Swiss manufacturer Alevo has launched a new battery and grid storage division in North Carolina that it promises will lead to hundreds of megawatts worth of battery-based grid storage projects. The U.S. subsidiary hopes to manufacture its formulation of lithium iron phosphate (known in the industry as LFP) batteries in the 3.5 million square foot Concord, North Carolina factory.
Alevo’s battery chemistry is not new – there are dozens of LFP manufacturers (most based in China) cranking out hundreds of megawatts of batteries for portable power and grid storage applications. However, Alevo claims that its formulation of the chemistry (primarily its secret electrolyte additives) will enable its LFP batteries to last as long as 43,000 cycles of full discharge. If such a cycle life is proven in the field, this chemistry will represent the most durable lithium ion (Li-ion) battery available today.
An Impressive Debut
Alevo also claims that it uses a non-flammable electrolyte, which makes its battery less prone to catching fire than most grid storage batteries. Although the company won’t discuss manufacturing costs, LFP batteries have relatively cheap material inputs, opening up a potential path toward low-cost cells.
During the unveiling ceremony at the Concord plant (complete with a drawing back of the curtains on stage, swirling searchlights, and wolf whistles from the employees that packed the audience – all for a 20-foot shipping container), the air-cooled battery bank was displayed, along with its Parker Hannifin inverter and fire detection and suppression equipment. Alevo also highlighted its big data and analytics capabilities, which it says are needed to help deploy and optimize the energy storage system.
While Alevo seems to have plenty of capital behind it (Reuters reported that Swiss investors have put up more than $1 billion), as well as several global partnerships, it has significant challenges ahead. The most important of these focus on the battery cells themselves: real-life durability and manufacturing cost.

============================================================

_TASKS TO CARRY OUT_.
(A) Answer these from the article on Alevo's battery launch, one line each:
(i) In what city and state is the factory?
(ii) How many full-discharge cycles does Alevo claim its LFP batteries can last?
(iii) Whose inverter was displayed with the battery bank at the unveiling?
(B) In the article on Alevo's battery launch, rename "challenges" as "obstacles" and give everything from "While Alevo seems" down to "and manufacturing cost." with that change.
(C) Carry on the article about Alevo's battery launch past its last sentence.

_MATERIAL PROVIDED_.

============================================================

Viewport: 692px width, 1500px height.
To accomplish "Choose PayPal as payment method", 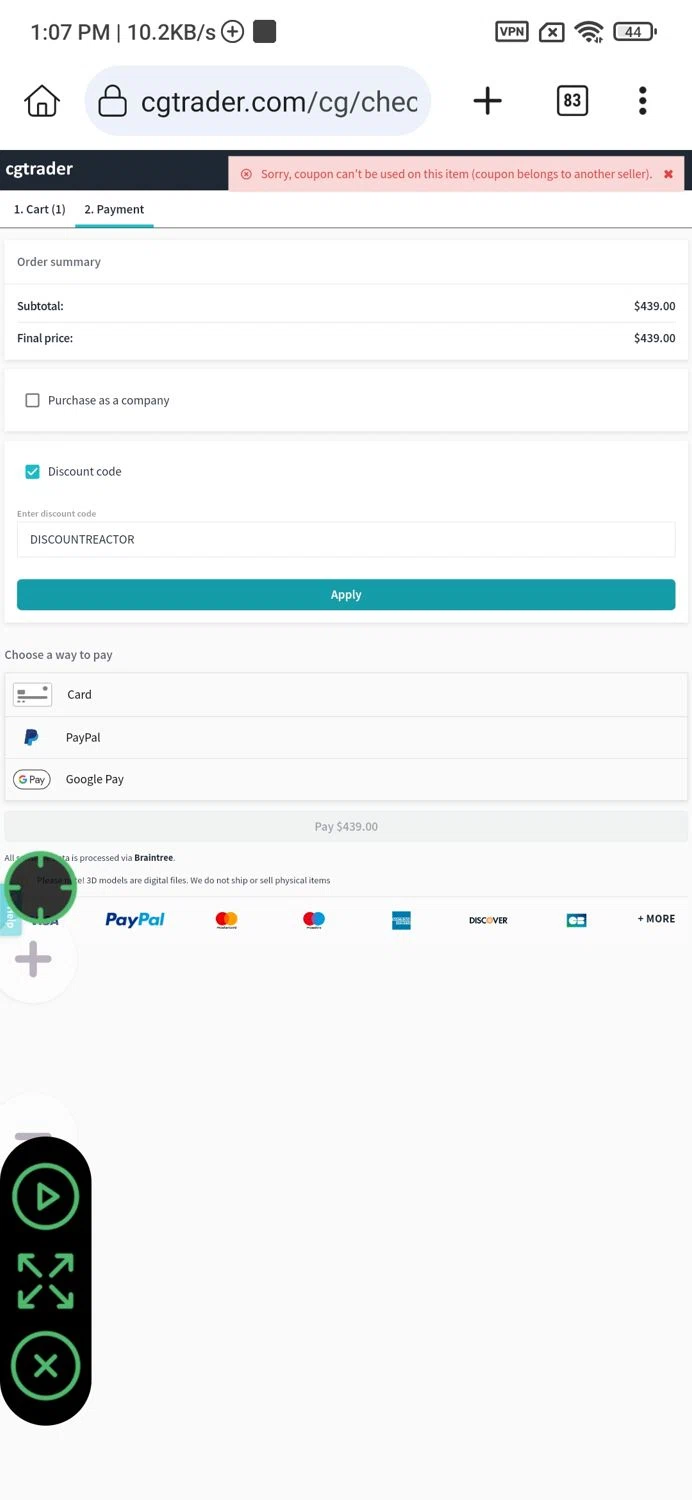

============================================================

_RESULTS BY TASK_.
(A)
(i) Concord, North Carolina
(ii) As long as 43,000 cycles
(iii) Parker Hannifin's

(B)
While Alevo seems to have plenty of capital behind it (Reuters reported that Swiss investors have put up more than $1 billion), as well as several global partnerships, it has significant obstacles ahead. The most important of these focus on the battery cells themselves: real-life durability and manufacturing cost.

(C)
On the durability front, Alevo’s internal accelerated testing of 43,000 deep discharge cycles is indeed impressive. But accelerated testing is an imperfect science. Batteries tend to perform very differently in the real world over the course of decades, as opposed to laboratory benchmark tests that model expected long-term battery durability.
As for manufacturing costs, Alevo has a hard mountain to climb to learn how to become a battery manufacturer, especially with the challenges that LFP technology brings to the factory. Unlike other Li-ion chemistries, LFP requires very finicky vacuum technologies that make large-scale manufacturing hard to do efficiently. Many other LFP manufacturers have assumed cheap manufacturing costs only to find that the chemistry left them with much higher costs, lower yields, and more failures than expected. While other cobalt-based Li-ion chemistries have higher costs for material inputs, the manufacturing processes are much simpler and easier to scale. Alevo’s claims are impressive; proving them will be another matter.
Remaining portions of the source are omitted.